In the outskirts of Mosul, bullets and mortar fire are nearly constant by day, and the occasional sound of an airstrike or a car being hit by a rocket makes no one look up.
Civilians still live in the area, some having fled the inner city in recent days, with no desire to move into the rapidly filling refugee camps just outside the war zone.
About 200 meters from the last suicide car bomb attack he has witnessed, Noaaf Zanoon lives with his family in a home someone else abandoned when they fled. In a nearby field of dust, the bodies of two IS soldiers now rot where they fell.
“Our house was shaking,” he tells us, offering us some of the lunch Iraqi soldiers had just handed him. When asked about what it is like living with the constant sound of battle, he laughs. In the relative safety of the outskirts of the city, he’s not afraid of the bullets.
“Islamic State fighters would come into our home and fight from inside it or right in front of it,” he says. “Sometimes they run from home to home to try to get the army to shoot the people.”
Commanders say three more Mosul districts have been recaptured from Islamic State militants but the fight is slow going because IS’s most powerful weapon at the moment is human shields.
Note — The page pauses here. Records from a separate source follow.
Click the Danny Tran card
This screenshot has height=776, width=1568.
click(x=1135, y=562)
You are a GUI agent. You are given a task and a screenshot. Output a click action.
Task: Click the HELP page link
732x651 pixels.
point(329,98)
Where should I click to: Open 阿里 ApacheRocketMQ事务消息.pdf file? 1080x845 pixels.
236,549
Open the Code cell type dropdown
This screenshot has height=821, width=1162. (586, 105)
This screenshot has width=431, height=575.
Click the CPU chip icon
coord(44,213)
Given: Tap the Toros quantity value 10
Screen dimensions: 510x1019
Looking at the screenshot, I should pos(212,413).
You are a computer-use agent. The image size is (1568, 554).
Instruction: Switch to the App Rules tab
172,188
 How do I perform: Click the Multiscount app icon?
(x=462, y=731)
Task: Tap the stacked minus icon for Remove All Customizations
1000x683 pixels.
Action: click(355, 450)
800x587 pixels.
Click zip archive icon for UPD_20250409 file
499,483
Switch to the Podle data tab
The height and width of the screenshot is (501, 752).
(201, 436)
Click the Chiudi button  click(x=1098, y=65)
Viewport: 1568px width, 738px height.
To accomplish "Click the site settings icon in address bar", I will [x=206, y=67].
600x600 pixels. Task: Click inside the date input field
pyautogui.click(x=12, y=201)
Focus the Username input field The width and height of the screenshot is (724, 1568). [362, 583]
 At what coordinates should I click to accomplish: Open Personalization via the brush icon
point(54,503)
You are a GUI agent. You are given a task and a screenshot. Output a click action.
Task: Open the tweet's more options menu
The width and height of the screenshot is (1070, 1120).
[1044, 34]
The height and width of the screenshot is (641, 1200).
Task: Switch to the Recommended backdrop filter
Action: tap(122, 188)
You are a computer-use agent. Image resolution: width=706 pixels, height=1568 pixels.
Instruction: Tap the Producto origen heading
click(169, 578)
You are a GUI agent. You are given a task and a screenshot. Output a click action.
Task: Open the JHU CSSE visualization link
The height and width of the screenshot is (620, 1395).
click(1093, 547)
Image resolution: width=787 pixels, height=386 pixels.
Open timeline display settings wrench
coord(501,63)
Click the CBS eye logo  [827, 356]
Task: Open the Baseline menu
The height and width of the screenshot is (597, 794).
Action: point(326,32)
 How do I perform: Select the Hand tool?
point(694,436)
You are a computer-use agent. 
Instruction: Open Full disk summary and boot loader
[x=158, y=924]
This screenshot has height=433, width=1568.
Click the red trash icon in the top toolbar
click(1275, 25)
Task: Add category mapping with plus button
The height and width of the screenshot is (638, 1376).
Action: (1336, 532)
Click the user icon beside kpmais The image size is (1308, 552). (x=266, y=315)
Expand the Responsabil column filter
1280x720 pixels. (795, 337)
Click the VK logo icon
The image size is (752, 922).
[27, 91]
“The biggest challenge we face is the presence of civilians because there are so many,” explains Lt. General Abdulwahab al-Saady, who commands counterterrorism forces from the front lines, at a base about two kilometers from where plumes of smoke mark the fighting in the inner city. “Some of these people are staying in their houses and refuse to leave.”
About 10 minutes later, a rocket hits a car soldiers say was rigged as a suicide bomb, another common IS military tactic, less than 300 meters away.
Downstairs, a constant stream of families pack into military trucks after fleeing the nearby violence. One man is held back because he is carrying a piece of IS-approved identification.
“IS was shooting at us as we ran away,” says 14-year-old Mashara, who is still wearing a black veil as required by IS. We ask her and other women if they are wearing their veils by choice.
“No, they made us,” says one woman as she boards the crowded truck. “We have just kept them on so people don’t take our pictures.”
Guarding Civilians Complex
On the dusty fields and amid the rubble, civilians who aren’t moving farther from the battle search for basic supplies, like wheat. Many carry white flags as they walk to declare that they are not IS escaped from their front line, a tactic commonly employed, as civilian vehicles stream out of the war zones, also bearing white flags — or rather white cloth tied to sticks — but not perfect, say some civilians.
“The militants sometimes hang white flags too,” explained Nadia Mustafa as she waited to get onto an Army bus to a refugee camp last week with a group of women all veiled in black. A few days later we meet her again at the camp, now unveiled and grinning in a pink headscarf.
Even people fleeing, she says, are sometimes infiltrated by IS militants and caught as they are screened at checkpoints and refugee camps. The International Organization for Migration says nearly 50,000 people have fled their homes as the Mosul offensive ends its forth week.
“There were two militants wearing veils among the women we came with,” she says. “They were wearing makeup and everything.”